For the last two months, demonstrators in Bangladesh's capital have been clamoring for justice for the victims of the genocidal massacres of 1971 that led to secession from Pakistan. By demanding punishment for local collaborators, the protesters are also describing the secular, democratic society in which they wish to live.

NEW DELHI – The sea of humanity besieging the Shahbag area in the Bangladeshi capital, Dhaka, for the last two months, has had an unusual demand – unusual, at least, for the Indian subcontinent. The demonstrators have been clamoring for justice for the victims of the genocidal massacres of 1971 that led to the former East Pakistan’s secession from Pakistan.

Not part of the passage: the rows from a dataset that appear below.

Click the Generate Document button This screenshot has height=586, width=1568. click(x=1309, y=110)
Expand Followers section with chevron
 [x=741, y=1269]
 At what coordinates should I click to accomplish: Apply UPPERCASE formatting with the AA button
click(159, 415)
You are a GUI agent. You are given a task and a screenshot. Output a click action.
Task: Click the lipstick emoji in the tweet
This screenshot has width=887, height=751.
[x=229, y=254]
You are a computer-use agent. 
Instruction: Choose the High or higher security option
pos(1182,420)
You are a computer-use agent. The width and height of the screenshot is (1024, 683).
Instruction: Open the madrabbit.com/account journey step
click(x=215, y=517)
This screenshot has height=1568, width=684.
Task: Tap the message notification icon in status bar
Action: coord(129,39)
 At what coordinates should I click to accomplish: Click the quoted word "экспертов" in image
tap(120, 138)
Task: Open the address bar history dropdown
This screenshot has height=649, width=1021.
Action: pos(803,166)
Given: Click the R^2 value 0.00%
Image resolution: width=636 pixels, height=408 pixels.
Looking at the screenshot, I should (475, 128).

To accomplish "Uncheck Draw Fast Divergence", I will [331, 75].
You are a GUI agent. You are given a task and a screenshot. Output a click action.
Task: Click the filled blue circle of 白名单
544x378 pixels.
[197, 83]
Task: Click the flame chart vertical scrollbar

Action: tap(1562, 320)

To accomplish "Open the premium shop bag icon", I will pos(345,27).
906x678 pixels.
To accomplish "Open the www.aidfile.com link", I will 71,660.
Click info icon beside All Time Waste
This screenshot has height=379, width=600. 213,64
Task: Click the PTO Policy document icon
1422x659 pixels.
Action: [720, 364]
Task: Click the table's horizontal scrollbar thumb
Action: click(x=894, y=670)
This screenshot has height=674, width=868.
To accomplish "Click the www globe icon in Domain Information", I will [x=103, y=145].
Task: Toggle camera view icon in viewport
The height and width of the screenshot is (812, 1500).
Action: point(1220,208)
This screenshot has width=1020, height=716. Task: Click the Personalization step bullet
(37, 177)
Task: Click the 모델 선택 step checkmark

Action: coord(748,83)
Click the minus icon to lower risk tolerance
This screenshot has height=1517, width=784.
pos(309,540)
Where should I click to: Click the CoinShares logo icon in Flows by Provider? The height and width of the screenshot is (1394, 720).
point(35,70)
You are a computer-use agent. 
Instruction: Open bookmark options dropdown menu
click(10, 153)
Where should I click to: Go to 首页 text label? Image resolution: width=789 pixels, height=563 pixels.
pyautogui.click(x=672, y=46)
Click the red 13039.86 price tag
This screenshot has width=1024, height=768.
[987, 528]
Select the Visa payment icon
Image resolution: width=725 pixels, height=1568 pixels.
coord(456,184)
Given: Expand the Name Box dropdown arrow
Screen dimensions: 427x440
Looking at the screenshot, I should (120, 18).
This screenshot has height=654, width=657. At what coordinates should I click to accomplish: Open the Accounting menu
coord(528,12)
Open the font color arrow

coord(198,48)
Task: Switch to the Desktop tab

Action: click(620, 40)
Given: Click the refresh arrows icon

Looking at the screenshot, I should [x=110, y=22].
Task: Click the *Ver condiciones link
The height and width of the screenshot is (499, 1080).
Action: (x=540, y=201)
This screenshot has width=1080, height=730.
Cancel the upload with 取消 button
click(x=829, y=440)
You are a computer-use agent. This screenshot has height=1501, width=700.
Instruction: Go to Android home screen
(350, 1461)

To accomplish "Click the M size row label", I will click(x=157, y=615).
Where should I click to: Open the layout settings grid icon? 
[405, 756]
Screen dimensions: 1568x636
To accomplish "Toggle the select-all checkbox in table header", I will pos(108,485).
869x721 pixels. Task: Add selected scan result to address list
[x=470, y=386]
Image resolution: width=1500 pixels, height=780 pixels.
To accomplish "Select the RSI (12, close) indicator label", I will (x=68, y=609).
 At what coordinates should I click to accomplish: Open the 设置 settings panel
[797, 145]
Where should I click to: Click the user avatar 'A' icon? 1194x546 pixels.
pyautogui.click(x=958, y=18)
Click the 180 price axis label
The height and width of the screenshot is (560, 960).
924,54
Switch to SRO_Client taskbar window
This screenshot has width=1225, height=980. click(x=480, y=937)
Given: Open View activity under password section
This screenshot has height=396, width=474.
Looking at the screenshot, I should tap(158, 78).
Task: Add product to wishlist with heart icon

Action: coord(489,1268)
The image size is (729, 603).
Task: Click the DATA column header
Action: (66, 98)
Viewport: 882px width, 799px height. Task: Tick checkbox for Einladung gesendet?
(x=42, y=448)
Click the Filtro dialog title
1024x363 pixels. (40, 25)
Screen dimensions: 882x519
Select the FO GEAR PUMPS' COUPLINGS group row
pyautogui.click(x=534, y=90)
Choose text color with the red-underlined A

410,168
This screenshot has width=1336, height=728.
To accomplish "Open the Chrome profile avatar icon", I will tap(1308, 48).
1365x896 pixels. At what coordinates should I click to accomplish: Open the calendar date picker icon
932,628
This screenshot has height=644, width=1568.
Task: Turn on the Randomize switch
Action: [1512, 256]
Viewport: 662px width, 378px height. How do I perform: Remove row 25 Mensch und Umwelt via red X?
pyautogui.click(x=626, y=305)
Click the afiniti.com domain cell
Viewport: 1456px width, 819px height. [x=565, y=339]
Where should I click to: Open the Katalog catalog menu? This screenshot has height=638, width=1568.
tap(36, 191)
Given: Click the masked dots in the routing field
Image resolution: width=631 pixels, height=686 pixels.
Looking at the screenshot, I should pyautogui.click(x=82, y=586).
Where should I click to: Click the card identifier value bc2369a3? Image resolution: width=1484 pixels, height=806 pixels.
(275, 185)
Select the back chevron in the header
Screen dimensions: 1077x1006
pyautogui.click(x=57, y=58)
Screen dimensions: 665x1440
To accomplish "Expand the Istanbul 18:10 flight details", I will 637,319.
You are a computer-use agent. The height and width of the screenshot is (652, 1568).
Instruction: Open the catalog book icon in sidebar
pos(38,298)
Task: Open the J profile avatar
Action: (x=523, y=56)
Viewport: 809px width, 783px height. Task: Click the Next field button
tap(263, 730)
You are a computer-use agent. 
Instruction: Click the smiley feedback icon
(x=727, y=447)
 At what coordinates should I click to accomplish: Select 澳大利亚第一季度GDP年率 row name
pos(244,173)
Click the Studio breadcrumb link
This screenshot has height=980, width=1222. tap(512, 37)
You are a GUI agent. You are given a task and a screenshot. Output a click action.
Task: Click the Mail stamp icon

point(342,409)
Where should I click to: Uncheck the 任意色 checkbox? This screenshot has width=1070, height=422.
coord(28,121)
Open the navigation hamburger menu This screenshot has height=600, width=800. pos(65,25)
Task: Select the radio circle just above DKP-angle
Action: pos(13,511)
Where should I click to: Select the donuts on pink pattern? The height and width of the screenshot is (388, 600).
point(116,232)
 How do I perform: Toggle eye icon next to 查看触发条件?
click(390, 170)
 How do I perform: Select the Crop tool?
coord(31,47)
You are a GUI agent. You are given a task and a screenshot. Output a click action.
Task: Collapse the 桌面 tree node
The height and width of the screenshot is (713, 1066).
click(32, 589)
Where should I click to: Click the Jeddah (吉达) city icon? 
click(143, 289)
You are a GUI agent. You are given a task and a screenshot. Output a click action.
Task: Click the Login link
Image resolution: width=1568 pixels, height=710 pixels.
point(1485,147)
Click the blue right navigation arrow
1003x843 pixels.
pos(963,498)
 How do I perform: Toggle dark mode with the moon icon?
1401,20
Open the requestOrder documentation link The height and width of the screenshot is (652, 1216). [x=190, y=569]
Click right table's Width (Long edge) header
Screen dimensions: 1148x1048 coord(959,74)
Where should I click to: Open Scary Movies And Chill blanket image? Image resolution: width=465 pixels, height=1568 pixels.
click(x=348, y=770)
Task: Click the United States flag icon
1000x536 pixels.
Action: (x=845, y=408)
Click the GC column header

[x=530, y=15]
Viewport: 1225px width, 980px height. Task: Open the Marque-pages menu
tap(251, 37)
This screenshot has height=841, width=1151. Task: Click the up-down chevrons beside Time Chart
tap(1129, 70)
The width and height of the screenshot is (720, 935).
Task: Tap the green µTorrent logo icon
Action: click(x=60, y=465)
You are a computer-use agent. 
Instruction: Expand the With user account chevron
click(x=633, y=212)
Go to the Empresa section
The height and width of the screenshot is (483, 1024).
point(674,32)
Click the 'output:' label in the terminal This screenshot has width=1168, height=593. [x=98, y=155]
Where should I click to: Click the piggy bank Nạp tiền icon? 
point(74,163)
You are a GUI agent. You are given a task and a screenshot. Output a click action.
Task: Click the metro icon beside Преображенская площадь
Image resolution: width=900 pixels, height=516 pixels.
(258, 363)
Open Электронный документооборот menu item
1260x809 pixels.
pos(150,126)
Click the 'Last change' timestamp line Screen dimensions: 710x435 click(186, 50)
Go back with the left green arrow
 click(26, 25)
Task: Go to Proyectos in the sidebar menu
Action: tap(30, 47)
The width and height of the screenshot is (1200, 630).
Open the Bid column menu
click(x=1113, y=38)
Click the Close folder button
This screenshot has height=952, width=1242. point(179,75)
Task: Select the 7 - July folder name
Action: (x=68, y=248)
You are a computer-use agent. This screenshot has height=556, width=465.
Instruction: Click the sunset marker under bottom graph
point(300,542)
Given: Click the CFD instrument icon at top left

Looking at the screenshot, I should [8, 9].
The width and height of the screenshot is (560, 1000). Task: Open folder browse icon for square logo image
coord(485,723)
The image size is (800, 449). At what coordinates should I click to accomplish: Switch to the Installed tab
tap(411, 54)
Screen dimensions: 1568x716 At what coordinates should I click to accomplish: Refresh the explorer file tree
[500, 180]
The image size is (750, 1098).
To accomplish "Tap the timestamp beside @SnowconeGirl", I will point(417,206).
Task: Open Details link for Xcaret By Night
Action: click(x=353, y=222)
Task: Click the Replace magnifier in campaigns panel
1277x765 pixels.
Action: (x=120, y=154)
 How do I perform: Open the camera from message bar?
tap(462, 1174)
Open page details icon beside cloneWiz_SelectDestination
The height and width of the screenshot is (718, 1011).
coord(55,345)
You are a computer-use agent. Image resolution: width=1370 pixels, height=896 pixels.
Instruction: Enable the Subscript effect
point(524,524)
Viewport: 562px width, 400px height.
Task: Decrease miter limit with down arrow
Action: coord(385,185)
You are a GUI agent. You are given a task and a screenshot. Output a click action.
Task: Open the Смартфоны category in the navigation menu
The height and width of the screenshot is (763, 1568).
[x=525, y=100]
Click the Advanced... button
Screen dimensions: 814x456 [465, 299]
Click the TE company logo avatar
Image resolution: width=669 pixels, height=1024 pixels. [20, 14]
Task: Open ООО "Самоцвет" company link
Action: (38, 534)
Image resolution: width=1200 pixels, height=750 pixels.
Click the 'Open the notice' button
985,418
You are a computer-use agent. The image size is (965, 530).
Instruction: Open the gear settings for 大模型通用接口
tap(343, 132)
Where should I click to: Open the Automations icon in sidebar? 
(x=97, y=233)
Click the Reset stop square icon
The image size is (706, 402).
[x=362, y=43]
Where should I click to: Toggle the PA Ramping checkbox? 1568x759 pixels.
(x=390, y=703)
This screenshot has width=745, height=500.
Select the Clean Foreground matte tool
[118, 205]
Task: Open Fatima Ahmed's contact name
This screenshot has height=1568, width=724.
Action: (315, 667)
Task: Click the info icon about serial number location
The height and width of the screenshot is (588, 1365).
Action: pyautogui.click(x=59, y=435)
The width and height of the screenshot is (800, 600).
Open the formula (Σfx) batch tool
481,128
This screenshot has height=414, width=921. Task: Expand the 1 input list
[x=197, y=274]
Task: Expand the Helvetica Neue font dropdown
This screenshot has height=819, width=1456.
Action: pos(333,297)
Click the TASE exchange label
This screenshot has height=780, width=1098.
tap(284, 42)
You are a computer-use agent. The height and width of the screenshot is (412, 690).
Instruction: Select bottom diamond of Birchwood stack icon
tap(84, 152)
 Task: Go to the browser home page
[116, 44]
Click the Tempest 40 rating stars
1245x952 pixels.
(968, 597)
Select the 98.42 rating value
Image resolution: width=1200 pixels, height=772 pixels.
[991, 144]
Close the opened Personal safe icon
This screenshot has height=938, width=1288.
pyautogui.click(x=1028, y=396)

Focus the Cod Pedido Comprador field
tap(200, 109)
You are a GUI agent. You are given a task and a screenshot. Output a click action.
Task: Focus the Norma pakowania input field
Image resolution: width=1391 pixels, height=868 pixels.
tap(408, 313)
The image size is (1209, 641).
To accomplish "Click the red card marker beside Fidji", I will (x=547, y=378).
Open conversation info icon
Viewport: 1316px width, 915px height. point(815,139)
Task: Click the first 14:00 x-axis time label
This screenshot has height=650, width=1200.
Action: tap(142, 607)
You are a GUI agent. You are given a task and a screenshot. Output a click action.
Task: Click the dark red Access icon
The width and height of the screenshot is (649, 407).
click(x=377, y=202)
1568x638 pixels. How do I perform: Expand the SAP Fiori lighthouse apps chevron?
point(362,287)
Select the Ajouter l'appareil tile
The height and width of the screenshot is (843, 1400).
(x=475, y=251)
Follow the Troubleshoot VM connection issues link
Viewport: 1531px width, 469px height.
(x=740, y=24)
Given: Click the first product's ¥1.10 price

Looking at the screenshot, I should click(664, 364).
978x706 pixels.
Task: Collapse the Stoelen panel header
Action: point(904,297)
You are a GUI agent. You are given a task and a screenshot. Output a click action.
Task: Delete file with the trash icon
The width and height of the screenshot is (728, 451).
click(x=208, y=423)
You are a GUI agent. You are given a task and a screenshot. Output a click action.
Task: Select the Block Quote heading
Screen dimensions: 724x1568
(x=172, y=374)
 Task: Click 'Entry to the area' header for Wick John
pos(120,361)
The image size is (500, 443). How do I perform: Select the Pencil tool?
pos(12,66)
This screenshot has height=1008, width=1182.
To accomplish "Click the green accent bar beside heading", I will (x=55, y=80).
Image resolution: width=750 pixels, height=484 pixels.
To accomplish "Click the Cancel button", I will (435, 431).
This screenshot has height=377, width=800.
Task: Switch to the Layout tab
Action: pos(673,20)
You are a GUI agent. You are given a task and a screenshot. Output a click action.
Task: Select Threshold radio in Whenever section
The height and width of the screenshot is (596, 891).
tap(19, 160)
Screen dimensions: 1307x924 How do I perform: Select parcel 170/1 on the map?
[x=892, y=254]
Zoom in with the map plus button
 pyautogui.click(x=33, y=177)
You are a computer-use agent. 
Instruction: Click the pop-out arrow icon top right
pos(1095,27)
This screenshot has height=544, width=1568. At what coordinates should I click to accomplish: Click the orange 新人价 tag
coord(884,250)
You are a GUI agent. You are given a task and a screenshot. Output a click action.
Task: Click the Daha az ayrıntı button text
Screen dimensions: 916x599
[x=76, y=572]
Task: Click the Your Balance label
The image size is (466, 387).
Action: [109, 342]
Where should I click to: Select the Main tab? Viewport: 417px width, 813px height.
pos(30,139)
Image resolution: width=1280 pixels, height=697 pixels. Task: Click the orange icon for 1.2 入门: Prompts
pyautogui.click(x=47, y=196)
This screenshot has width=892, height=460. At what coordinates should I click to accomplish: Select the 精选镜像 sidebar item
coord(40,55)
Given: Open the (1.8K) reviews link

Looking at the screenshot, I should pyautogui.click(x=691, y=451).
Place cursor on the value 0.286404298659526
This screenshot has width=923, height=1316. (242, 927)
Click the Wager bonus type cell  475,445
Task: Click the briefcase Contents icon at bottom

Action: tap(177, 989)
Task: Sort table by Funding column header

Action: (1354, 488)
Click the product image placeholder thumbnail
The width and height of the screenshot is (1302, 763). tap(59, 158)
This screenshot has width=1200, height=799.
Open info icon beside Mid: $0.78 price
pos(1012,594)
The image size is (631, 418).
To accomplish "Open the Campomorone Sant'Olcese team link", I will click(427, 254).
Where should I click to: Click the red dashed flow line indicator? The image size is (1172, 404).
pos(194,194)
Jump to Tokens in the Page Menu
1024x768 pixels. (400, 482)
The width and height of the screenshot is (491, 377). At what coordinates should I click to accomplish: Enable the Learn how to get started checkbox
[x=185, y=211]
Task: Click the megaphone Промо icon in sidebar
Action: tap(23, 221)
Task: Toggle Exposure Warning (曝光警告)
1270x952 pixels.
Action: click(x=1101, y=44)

The demonstrations have been spontaneous, disorganized, and chaotic, but also impassioned and remarkably peaceful. Many of the several thousand demonstrators at Shahbag are too young to have had personal experience of the killings that marked the Pakistani Army’s brutal, and ultimately unsuccessful, attempt to suppress the fledgling independence movement. But they are animated by an ideal – the profound conviction that complicity in mass murder should not go unpunished, and that justice is essential for Bangladeshi society’s four-decade-old wounds to heal fully.

What is curious about this development is that the subcontinent has preferred to forget the monstrous injustices that have scarred its recent history. A million people lost their lives in the savagery of the subcontinent’s partition into India and Pakistan, and 13 million more were displaced, most forcibly. But not one person was ever charged with a crime, much less tried and punished.